Impact of Footnotes Adjustments and Forensic Accounting
Our robo-analyst technology enables us to perform forensic accounting with scale and provide the research needed to fulfill fiduciary duties. In order to derive the true recurring cash flows, an accurate invested capital, and an accurate shareholder value, we made the following adjustments to NVR’s 2016 10-K:
Income Statement: we made $44 million of adjustments, with a net effect of removing $14 million in non-operating expense (<1% of revenue). We removed $15 million in non-operating income and $29 million in non-operating expenses. You can see all the adjustments made to NVR’s income statement here.
Balance Sheet: we made $1.4 billion of adjustments to calculate invested capital with a net increase of $770 million. The largest adjustment was $390 million due to asset write-downs. This adjustment represented 30% of reported net assets. You can see all the adjustments made to NVR’s balance sheet here.
Valuation: we made $1.4 billion of adjustments with a net effect of decreasing shareholder value by $1.3 billion.
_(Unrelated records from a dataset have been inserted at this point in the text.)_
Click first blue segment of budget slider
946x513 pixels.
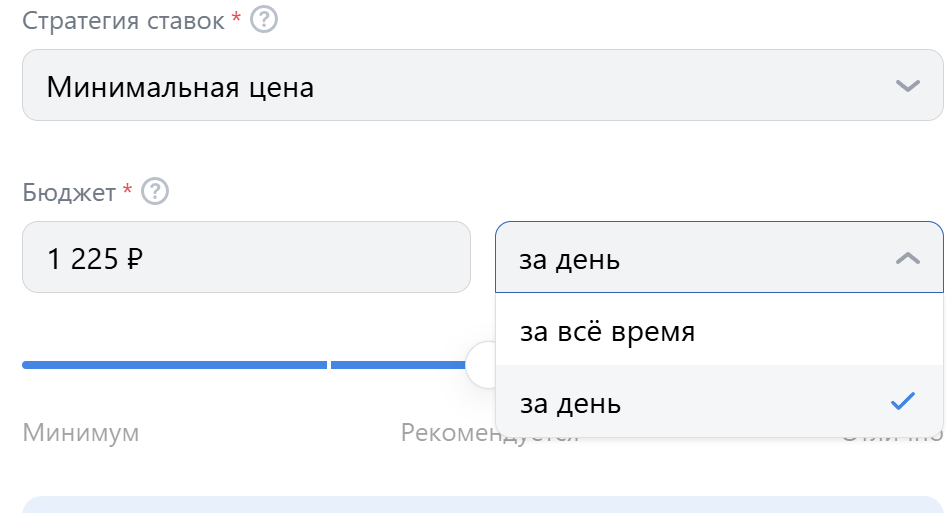click(174, 365)
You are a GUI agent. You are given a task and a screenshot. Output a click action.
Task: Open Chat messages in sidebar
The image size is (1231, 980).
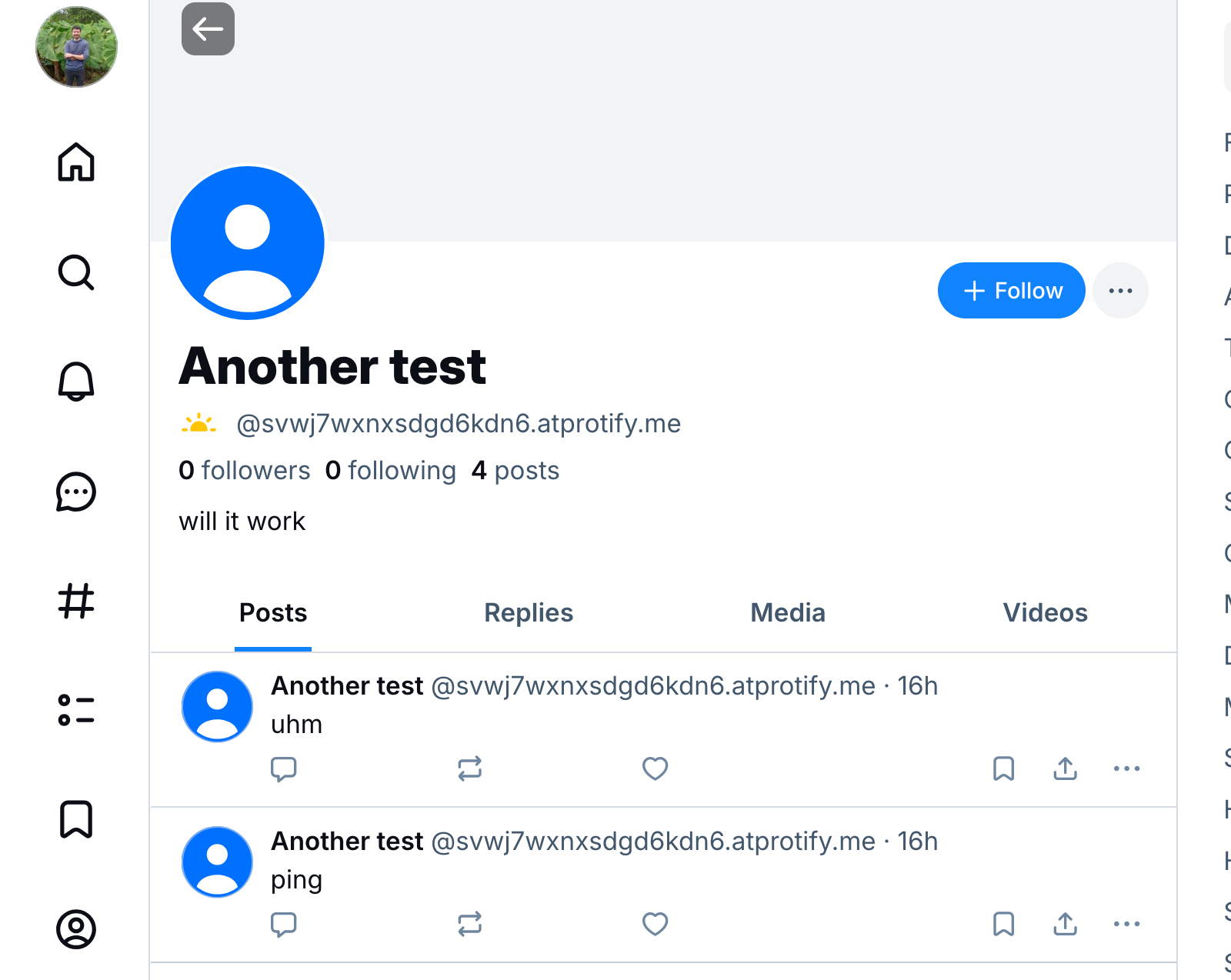[76, 492]
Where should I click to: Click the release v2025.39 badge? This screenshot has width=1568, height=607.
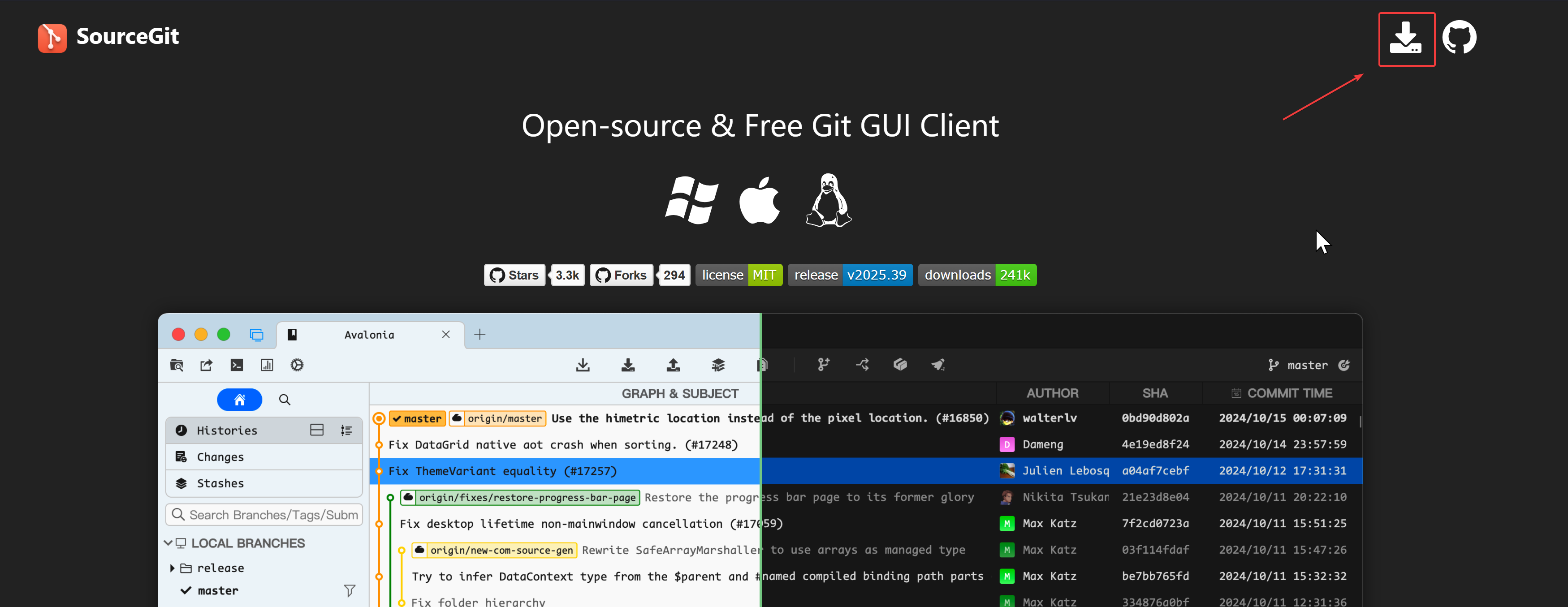pyautogui.click(x=850, y=275)
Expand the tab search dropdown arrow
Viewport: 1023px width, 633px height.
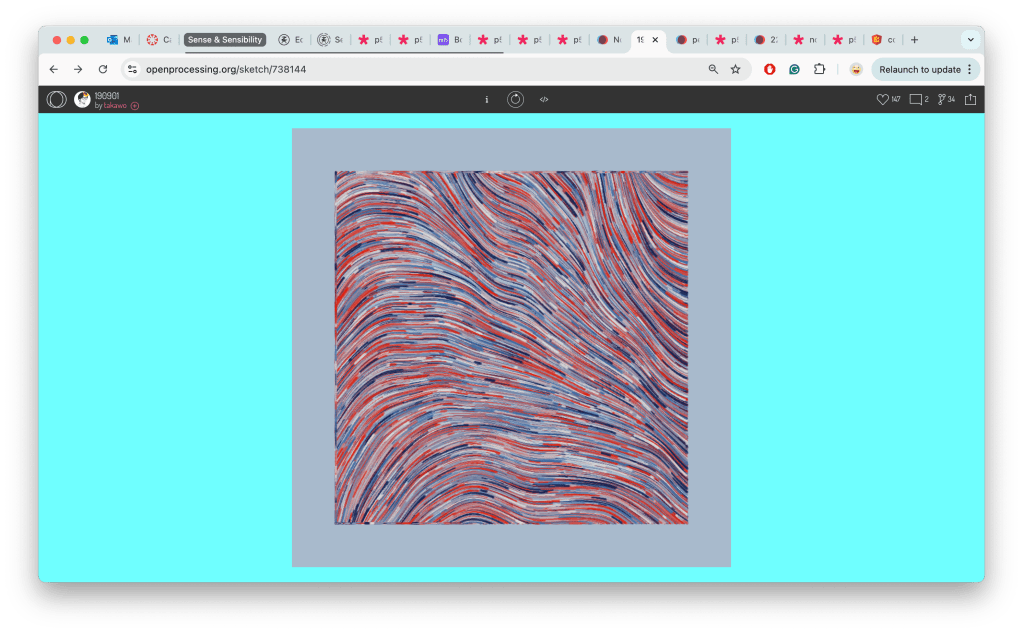(970, 40)
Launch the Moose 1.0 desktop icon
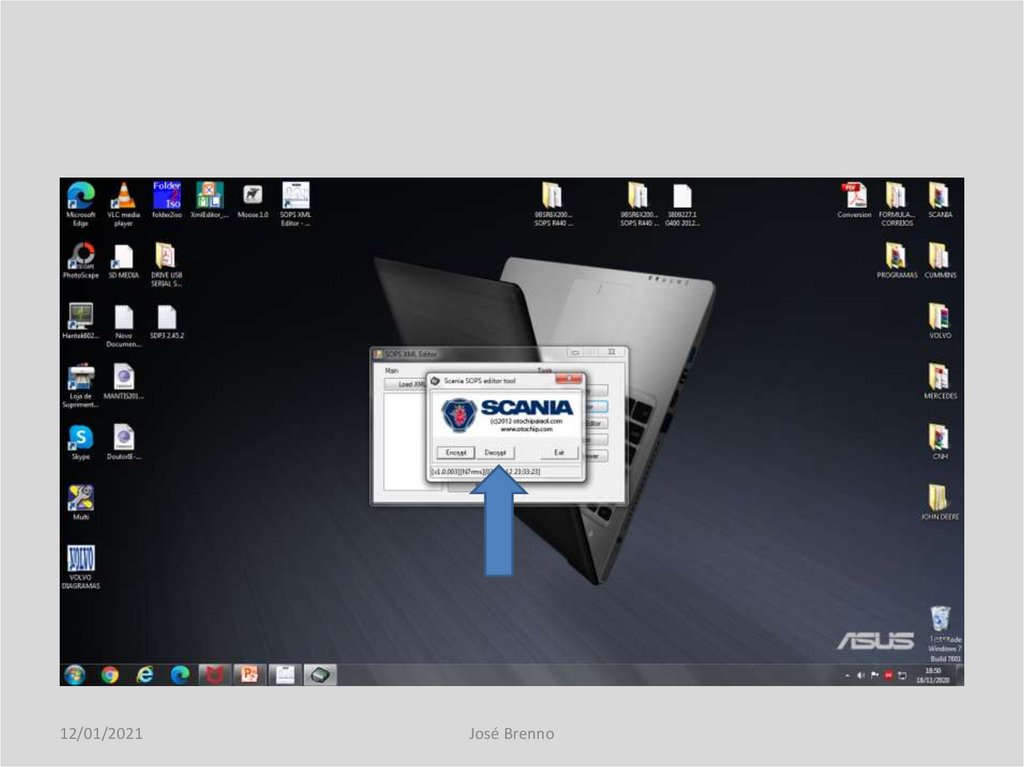Image resolution: width=1024 pixels, height=767 pixels. point(253,196)
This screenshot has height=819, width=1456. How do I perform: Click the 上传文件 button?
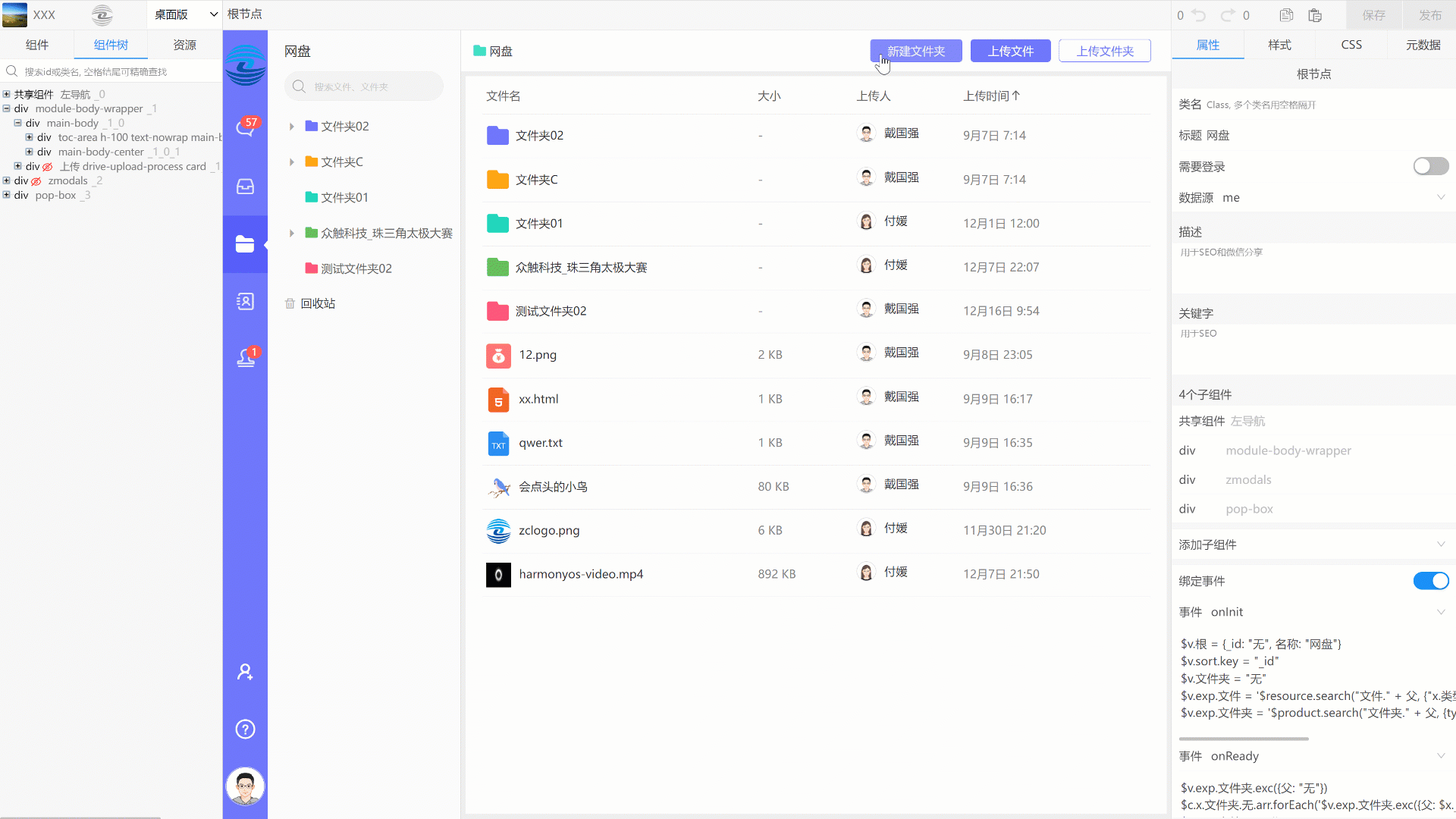pos(1010,51)
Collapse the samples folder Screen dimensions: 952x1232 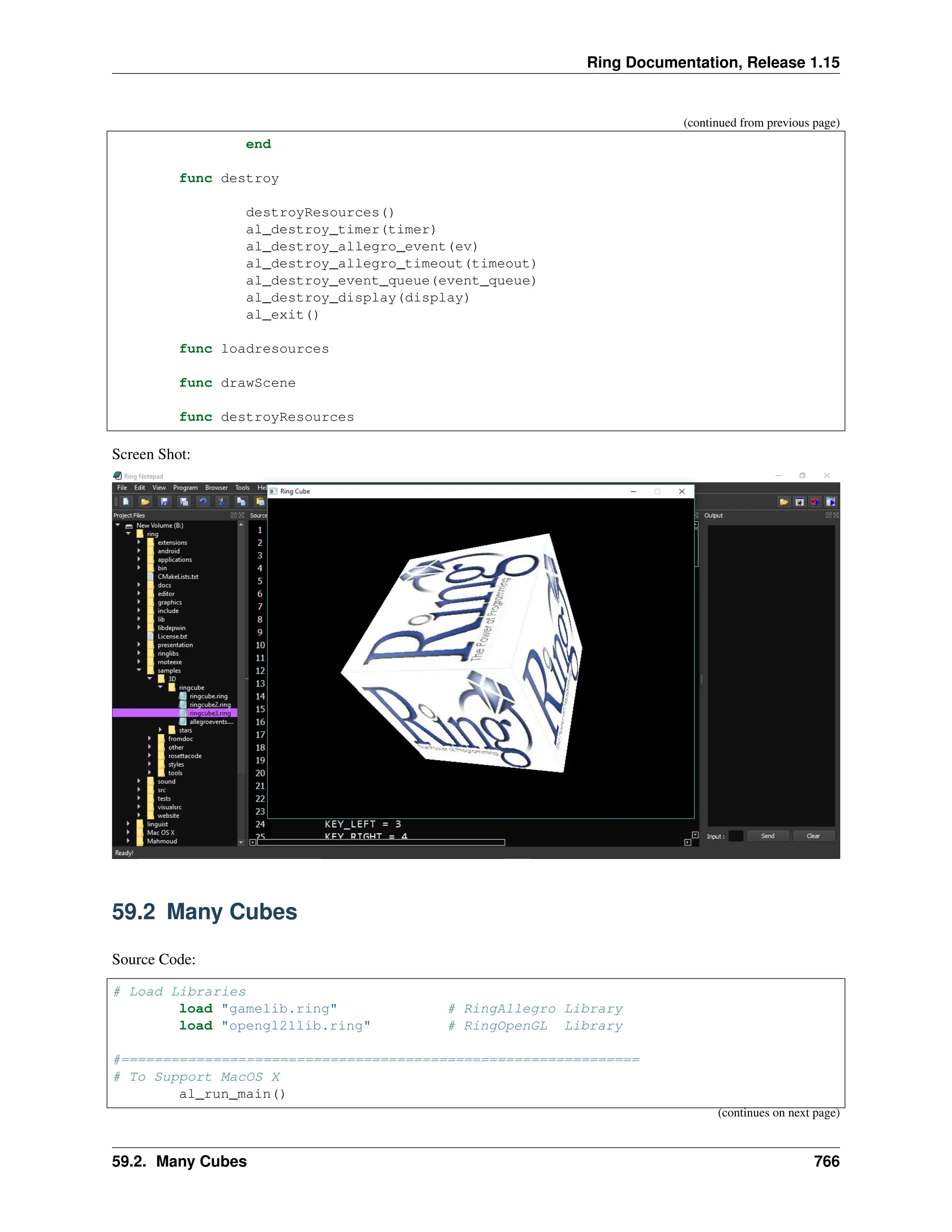(139, 670)
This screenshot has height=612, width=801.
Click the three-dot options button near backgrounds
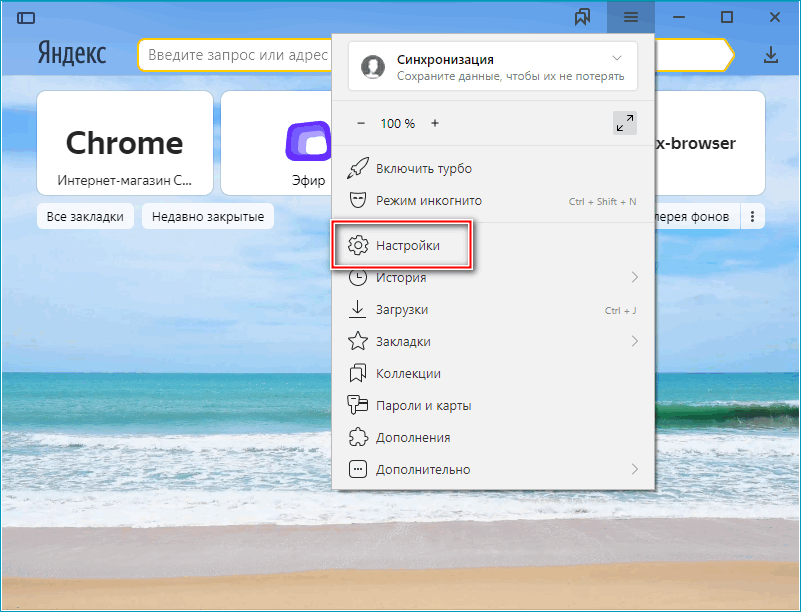click(753, 216)
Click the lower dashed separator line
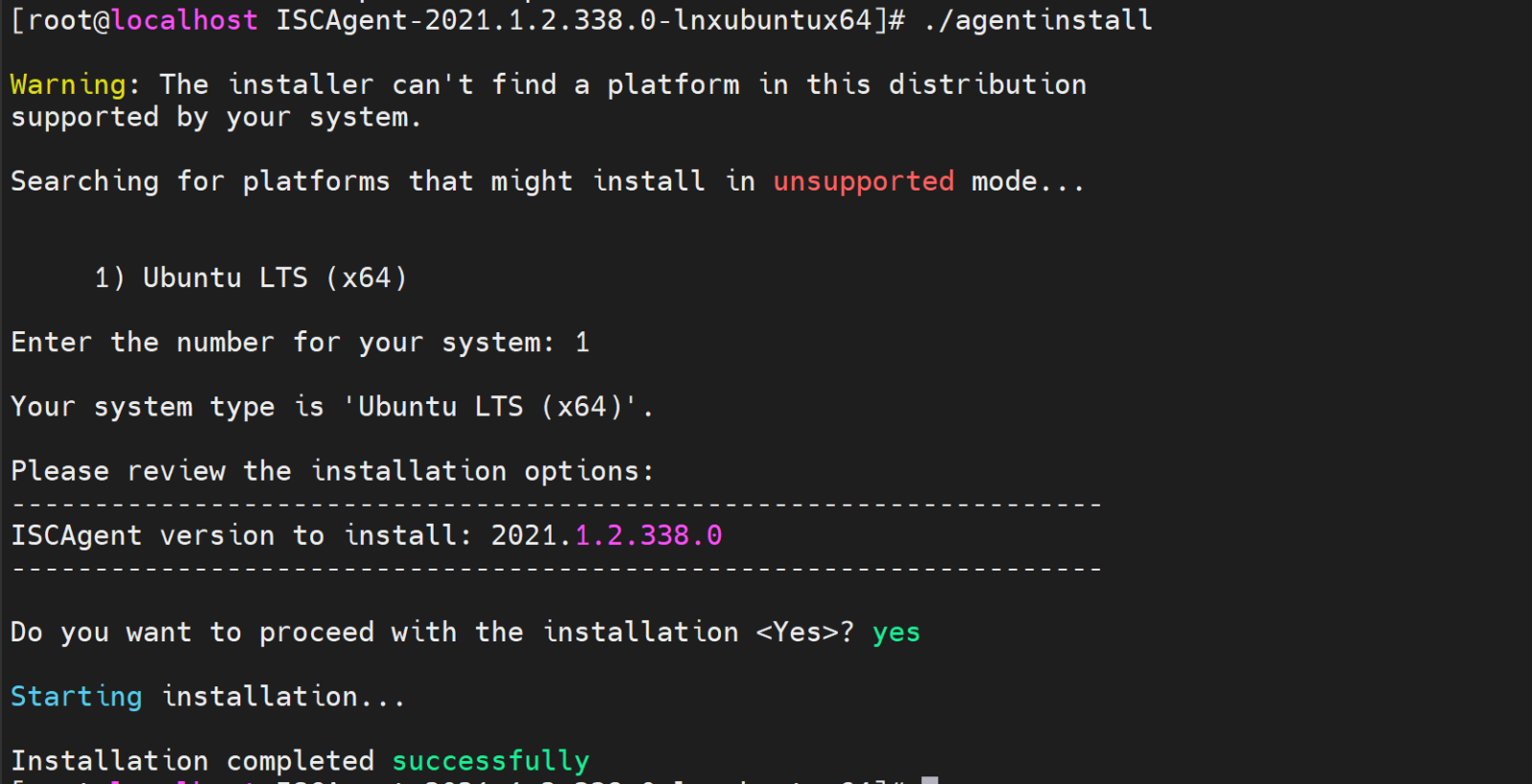 click(555, 569)
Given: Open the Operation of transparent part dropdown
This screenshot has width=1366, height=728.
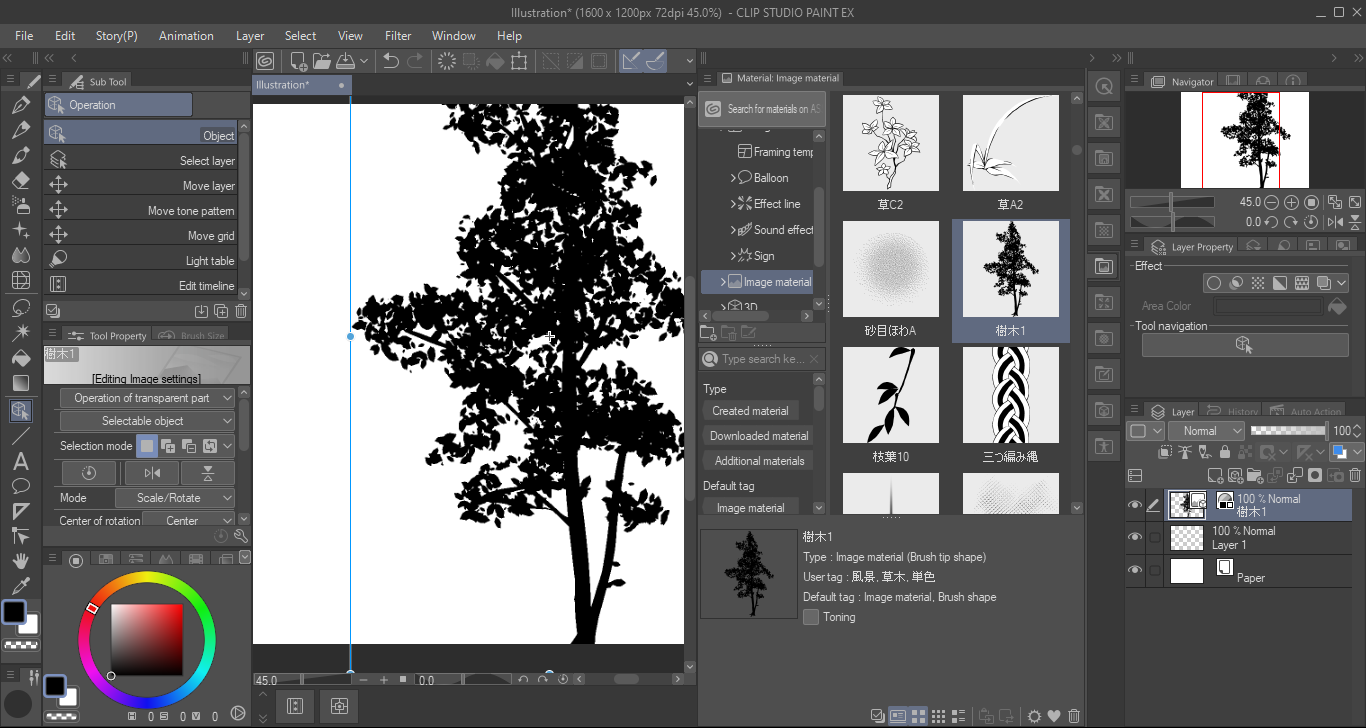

Apart from total debt, which includes $92 million in operating leases, one of the notable adjustments was $632 million in outstanding employee stock options. This option adjustment represents 8% of NVR’s market cap. Despite the net decrease in shareholder value, NVR remains undervalued.
Attractive Funds That Hold NVR
The following funds receive our Attractive-or-better rating and allocate significantly to NVR.
- iShares U.S. Home Construction ETF (ITB) – 8.4% allocation and Very Attractive rating
- State Street SPDR S&P Homebuilders (XHB) – 3.4% allocation and Very Attractive rating
- ValueShares U.S. Quantitative Value (QVAL) – 3.0% allocation and Very Attractive rating.
- RMB Investors Trust Fund (RMBGX) – 2.6% allocation and Attractive rating.
- John Hancock Fundamental Large Cap Value (JFVCX) – 2.5% allocation and Attractive rating.
This article originally published on April 17, 2017.
Disclosure: David Trainer and Kyle Guske II receive no compensation to write about any specific stock, style, or theme.